:: Input data ::

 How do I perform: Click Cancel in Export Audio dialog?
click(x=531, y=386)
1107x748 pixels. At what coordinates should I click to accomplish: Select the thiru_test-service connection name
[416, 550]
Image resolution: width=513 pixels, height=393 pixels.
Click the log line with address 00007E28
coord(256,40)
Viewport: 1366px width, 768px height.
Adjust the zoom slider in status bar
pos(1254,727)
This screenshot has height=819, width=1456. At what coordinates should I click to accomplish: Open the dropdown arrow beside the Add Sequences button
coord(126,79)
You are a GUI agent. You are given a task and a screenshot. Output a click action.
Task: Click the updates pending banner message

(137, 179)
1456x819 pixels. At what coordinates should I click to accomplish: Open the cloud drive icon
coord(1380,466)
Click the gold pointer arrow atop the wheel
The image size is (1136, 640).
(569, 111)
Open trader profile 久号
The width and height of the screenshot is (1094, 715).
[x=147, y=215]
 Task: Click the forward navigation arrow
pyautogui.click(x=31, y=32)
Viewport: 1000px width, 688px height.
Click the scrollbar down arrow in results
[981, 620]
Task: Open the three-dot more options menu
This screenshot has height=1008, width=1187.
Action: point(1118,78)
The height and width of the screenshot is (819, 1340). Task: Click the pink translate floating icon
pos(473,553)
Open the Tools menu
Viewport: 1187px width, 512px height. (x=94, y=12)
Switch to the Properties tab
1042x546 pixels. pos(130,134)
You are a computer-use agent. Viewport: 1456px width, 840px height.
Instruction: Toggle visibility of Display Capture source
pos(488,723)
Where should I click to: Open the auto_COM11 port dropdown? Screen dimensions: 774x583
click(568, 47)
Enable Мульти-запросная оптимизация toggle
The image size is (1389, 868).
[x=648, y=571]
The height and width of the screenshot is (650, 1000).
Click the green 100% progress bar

:::

[Set task] Reproduce the listing above with each "screenshot" changed to "screen capture", keeping everything else the same.

[Response below]
 How do I perform: Click Cancel in Export Audio dialog?
click(x=531, y=386)
1107x748 pixels. At what coordinates should I click to accomplish: Select the thiru_test-service connection name
[416, 550]
Image resolution: width=513 pixels, height=393 pixels.
Click the log line with address 00007E28
coord(256,40)
Viewport: 1366px width, 768px height.
Adjust the zoom slider in status bar
pos(1254,727)
This screen capture has height=819, width=1456. At what coordinates should I click to accomplish: Open the dropdown arrow beside the Add Sequences button
coord(126,79)
You are a GUI agent. You are given a task and a screen capture. Output a click action.
Task: Click the updates pending banner message

(137, 179)
1456x819 pixels. At what coordinates should I click to accomplish: Open the cloud drive icon
coord(1380,466)
Click the gold pointer arrow atop the wheel
The image size is (1136, 640).
(569, 111)
Open trader profile 久号
The width and height of the screen capture is (1094, 715).
[x=147, y=215]
 Task: Click the forward navigation arrow
pyautogui.click(x=31, y=32)
Viewport: 1000px width, 688px height.
Click the scrollbar down arrow in results
[981, 620]
Task: Open the three-dot more options menu
This screen capture has height=1008, width=1187.
Action: point(1118,78)
The height and width of the screen capture is (819, 1340). Task: Click the pink translate floating icon
pos(473,553)
Open the Tools menu
Viewport: 1187px width, 512px height. (x=94, y=12)
Switch to the Properties tab
1042x546 pixels. pos(130,134)
You are a computer-use agent. Viewport: 1456px width, 840px height.
Instruction: Toggle visibility of Display Capture source
pos(488,723)
Where should I click to: Open the auto_COM11 port dropdown? Screen dimensions: 774x583
click(568, 47)
Enable Мульти-запросная оптимизация toggle
The image size is (1389, 868).
[x=648, y=571]
The height and width of the screen capture is (650, 1000).
Click the green 100% progress bar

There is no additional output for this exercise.